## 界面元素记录
● ● ● ●
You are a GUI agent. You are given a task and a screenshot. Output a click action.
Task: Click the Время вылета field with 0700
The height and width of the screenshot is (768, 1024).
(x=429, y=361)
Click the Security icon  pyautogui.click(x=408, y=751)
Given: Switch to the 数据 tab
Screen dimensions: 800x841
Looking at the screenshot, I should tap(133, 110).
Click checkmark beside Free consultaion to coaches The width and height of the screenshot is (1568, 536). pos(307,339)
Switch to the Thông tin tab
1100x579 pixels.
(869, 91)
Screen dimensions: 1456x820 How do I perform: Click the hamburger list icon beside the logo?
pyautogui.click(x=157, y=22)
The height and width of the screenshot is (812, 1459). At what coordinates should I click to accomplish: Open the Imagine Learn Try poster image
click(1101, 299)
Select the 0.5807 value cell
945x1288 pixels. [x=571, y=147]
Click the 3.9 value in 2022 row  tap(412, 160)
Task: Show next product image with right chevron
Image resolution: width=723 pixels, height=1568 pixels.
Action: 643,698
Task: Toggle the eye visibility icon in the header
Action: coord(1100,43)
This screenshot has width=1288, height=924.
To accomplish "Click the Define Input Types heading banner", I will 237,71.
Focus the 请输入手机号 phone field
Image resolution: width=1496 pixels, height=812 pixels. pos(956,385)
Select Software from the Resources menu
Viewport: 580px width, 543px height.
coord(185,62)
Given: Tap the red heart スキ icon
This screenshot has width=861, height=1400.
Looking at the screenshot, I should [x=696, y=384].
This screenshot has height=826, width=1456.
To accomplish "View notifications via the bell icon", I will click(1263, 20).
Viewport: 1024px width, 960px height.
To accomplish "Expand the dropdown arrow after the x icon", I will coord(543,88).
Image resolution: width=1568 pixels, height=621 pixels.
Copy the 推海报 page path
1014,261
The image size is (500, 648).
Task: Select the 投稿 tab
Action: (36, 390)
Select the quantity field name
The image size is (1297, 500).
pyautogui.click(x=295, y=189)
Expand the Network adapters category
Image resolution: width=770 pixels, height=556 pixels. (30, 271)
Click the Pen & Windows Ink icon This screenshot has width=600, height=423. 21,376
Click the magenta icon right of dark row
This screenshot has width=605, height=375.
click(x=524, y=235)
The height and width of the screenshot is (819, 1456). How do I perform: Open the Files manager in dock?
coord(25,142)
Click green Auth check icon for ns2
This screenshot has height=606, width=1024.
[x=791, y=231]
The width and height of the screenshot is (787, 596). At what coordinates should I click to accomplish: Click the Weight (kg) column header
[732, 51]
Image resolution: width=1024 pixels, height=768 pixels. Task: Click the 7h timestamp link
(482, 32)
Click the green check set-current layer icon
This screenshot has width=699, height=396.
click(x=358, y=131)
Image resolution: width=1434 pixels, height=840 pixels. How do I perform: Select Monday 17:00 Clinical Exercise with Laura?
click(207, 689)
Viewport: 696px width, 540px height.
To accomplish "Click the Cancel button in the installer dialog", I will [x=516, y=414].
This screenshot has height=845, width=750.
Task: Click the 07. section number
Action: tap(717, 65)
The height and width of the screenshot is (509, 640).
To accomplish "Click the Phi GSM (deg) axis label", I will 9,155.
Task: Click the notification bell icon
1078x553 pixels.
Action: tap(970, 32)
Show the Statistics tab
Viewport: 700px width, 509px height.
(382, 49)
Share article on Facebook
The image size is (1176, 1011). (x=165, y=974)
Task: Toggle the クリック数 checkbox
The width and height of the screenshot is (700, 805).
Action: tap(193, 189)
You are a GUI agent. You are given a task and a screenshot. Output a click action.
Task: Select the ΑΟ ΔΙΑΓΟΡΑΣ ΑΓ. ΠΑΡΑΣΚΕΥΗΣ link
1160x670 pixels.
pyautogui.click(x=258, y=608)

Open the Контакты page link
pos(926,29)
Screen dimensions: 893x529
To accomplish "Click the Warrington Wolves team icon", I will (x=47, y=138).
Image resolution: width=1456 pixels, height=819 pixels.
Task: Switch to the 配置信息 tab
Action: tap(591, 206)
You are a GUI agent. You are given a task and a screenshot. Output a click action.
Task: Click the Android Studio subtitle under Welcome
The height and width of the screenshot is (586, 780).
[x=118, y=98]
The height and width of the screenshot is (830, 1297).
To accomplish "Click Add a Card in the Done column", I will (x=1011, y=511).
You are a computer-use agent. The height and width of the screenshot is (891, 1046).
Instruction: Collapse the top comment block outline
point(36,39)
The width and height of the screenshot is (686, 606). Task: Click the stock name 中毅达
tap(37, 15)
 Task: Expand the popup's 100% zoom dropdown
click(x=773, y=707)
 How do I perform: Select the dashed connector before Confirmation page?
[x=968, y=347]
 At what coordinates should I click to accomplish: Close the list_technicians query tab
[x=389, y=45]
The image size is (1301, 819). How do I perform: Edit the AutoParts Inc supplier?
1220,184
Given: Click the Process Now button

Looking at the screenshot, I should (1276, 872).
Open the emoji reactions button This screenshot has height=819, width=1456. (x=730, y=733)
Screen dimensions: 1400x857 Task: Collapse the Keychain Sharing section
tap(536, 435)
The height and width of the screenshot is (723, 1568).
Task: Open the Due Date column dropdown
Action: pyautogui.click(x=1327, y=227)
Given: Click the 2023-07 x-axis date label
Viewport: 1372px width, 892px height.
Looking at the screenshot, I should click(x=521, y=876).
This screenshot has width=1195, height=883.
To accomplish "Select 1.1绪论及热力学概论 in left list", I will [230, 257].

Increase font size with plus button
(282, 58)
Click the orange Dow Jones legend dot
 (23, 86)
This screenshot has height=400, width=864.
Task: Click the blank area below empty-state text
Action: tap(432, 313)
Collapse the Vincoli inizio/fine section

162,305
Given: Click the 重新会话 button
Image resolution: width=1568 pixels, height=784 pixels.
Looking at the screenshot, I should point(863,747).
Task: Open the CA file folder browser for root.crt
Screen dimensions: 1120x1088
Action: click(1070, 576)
● ● ● ●
## 练习任务
请逐字照抄上面材料中从含有“Open the emoji”的那一行到含有“Looking at the screenshot, I should click(x=521, y=876).”的那一行，首尾两行都包括在内。

## 完整输出
Open the emoji reactions button This screenshot has height=819, width=1456. (x=730, y=733)
Screen dimensions: 1400x857 Task: Collapse the Keychain Sharing section
tap(536, 435)
The height and width of the screenshot is (723, 1568).
Task: Open the Due Date column dropdown
Action: pyautogui.click(x=1327, y=227)
Given: Click the 2023-07 x-axis date label
Viewport: 1372px width, 892px height.
Looking at the screenshot, I should click(x=521, y=876).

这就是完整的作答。